# READING TEXT:
------------------------------
Friends: A Broken, Tender People?

To be led by God is to be free of the hold of fear. Fear may or may not be present on any given occasion, but, with God, its power to control us is broken. We seek to make our meetings a safe place, while too often what we really want is a place where no one will disagree with us. Friends are called into that safe and secure place held by the Spirit; a place where we can enjoy the differences among us and not be afraid to speak what is on our hearts; a place where we are tender with one another, even as we are open to finding the creativity released by conflict; a place of self-knowledge and humility where God’s power is made visible and can change the world.

We, as Friends, witness to a faith that is in the world but not of it, and which draws its strength from humility and faithfulness to the Eternal Presence. We are grounded by our willingness to wait and attend, by the transformation of our beings in encounter with the Seed, and by taking up the Cross to the demands of the ego and the world. The more grounded we are, the more we make visible the New Creation—a place of justice, mercy, and equity; a place of compassion, healing, and hope. Yet we also need regular times of retirement, to step back from action and seek renewal. Our strength is in God and in our community of broken, tender individuals. This is how I see my faith and the calling of Friends.

Waiting, attending

Friends are called to expectant waiting, to anticipate the Eternal Presence, and to know (or to hope to know) God as immediate and real. Whether in blinding visions or gentle, intuitive nudges on the heart, we can hear the Spirit and let the Spirit guide our feet as we listen, attend, and be witnesses to the availability of the Spirit to all people. How hard that can be! How easy that can be! How varied the experience is among all who share this globe.

My own experience was that of waiting: for many years passively and without awareness, and for many more years in the more active form I call "attending." After God changed my entire awareness and turned my life in unexpected directions, waiting and listening perhaps became even more important. Today, patience gradually grows in me and takes new forms. I have learned what it is like to listen with the inner ear and see with the inner eye. Remembering to do so takes regular reminders, both from myself and others.
My encounter with the Eternal and my drive to learn a language of faith lead me to help others see something of the dimensions of God active in the world, and to share what Friends might have to teach about matters of the Spirit out of the context of Quaker tradition. Early Friends mentor me. Modern Friends sat with me as I struggled into new life, and teach me with their lives as well as their words. Our faith is not passive. It is one of engagement with God, with each other, and with the world.

Encountering the Seed

We are called to honor and seek to respond to the Seed of God within all people. Learning to recognize that Seed is part of our worship. What is its taste and feel? Can I acknowledge that Seed within my own soul? These, too, are essential questions of faith. Some of us may find them easy to answer, while others are unsure or have few words that suffice.

Increasingly, I am able to speak to what I know directly of God, and of Christ, and part of my calling is to share as best I can how my spiritual ancestors knew this Seed and what they have taught me. Those Friends are essential mentors for me, and I find I must take Christianity seriously if I claim to be an inheritor of their faith. Coming to this position has taken much hard work in healing and substantial probing of what it means to honor the divine Seed in others. I have had to face the depth of my prejudice against evangelical Christian Friends in order to be able to listen to them, recognize the Seed in them, and accept that they hold at least as much claim to being a Friend as I do. This process turns many things upside down in me and pushes me into looking afresh at my own sense of myself and the faith I profess.
------------------------------
# GOAL 1:
Transcribe everything from "Increasingly, I am" down to "faith I profess." in the essay on Friends, word for word.
# GOAL 2:
Pick up the essay on Quaker faith after its last sentence and continue writing it.

# COLLECTED DATA:
------------------------------
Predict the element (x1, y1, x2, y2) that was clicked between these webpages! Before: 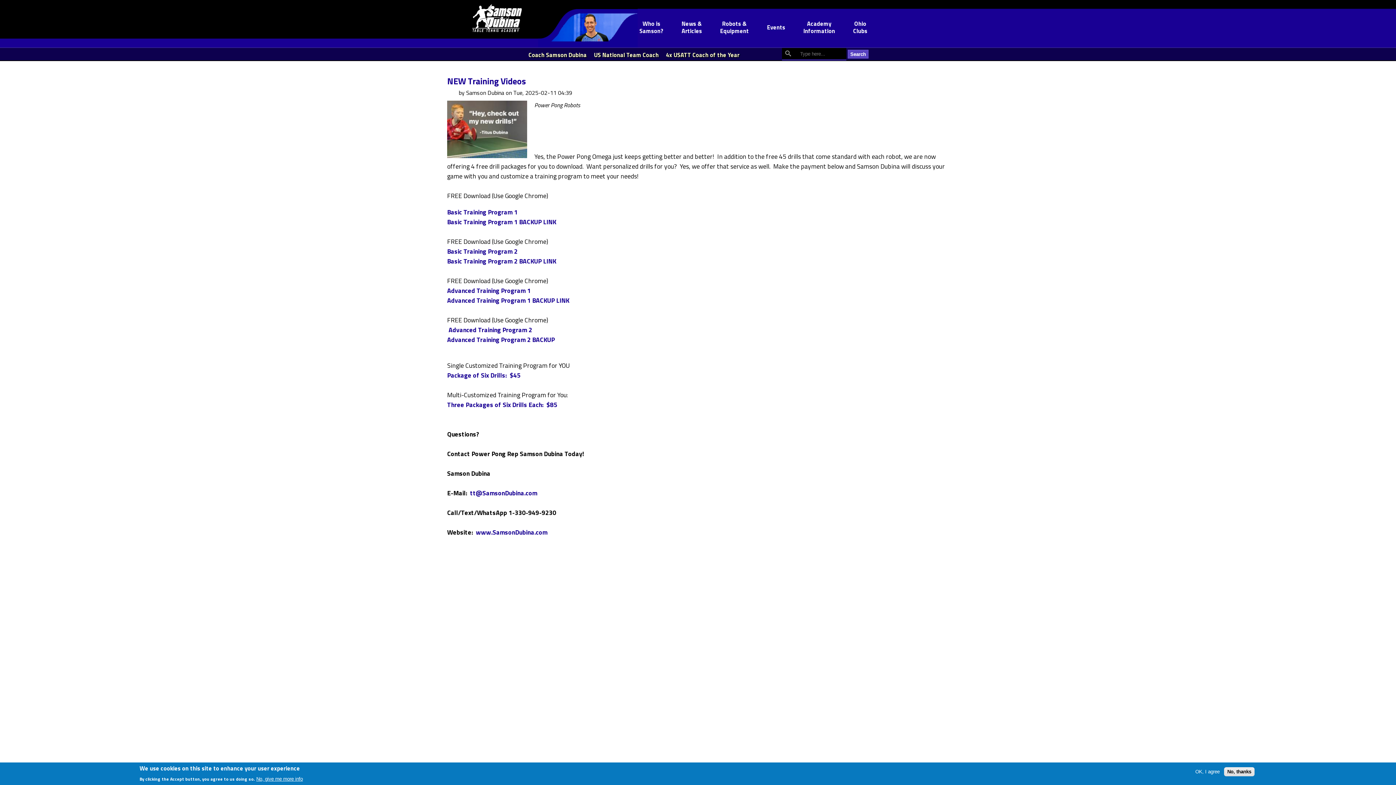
------------------------------
# WRITTEN ANSWER 1:
Increasingly, I am able to speak to what I know directly of God, and of Christ, and part of my calling is to share as best I can how my spiritual ancestors knew this Seed and what they have taught me. Those Friends are essential mentors for me, and I find I must take Christianity seriously if I claim to be an inheritor of their faith. Coming to this position has taken much hard work in healing and substantial probing of what it means to honor the divine Seed in others. I have had to face the depth of my prejudice against evangelical Christian Friends in order to be able to listen to them, recognize the Seed in them, and accept that they hold at least as much claim to being a Friend as I do. This process turns many things upside down in me and pushes me into looking afresh at my own sense of myself and the faith I profess.

# WRITTEN ANSWER 2:
Early Friends saw their faith as universal as well as an encounter with Christ Jesus as immediate as that of first century-Christians. Today, we in the liberal branch of Friends also see our faith as universal, but our spiritual ancestors would probably find troubling the way many of us deny Christ incarnated in our being. My experience convinces me that a vital Quaker faith holds in tension the awareness that it is Christ that speaks to our condition and that this same Spirit, present before the universe was, is available to all people in all times and places. This is integral to how God has touched my life. I know Christianity as a particular manifestation of universal Truth and Love, and I am shaped by both the universal and the particular. The immediacy and guidance of the Spirit reshapes lives and is the impetus for our work in the world.

Taking up the Cross

Friends are called to take up the Cross daily—not as a symbol, but as the living reality of Truth present in our lives and countering egotism. The Cross as Friends know it speaks to something deep in the human condition, and says something profound about the nature of all that is holy.

One can see the Cross as horizontal and vertical lines marking the intersection of the sacred and the earthly creation, or as a sign of God’s reconciliation with humanity through Jesus Christ. Either way, the Cross points to the tension of separation and unity between the visible and the unseen aspects of our lives: the separation of humanity from God. The Cross overcomes our fear of death and suffering. It speaks to us as individuals, but also to our deep connections with all of humankind as well as all creation. It draws each of us into being part of a world-changing response that overcomes violence. And it points to the reality of divine guidance and calls us to faithful listening against all opposition.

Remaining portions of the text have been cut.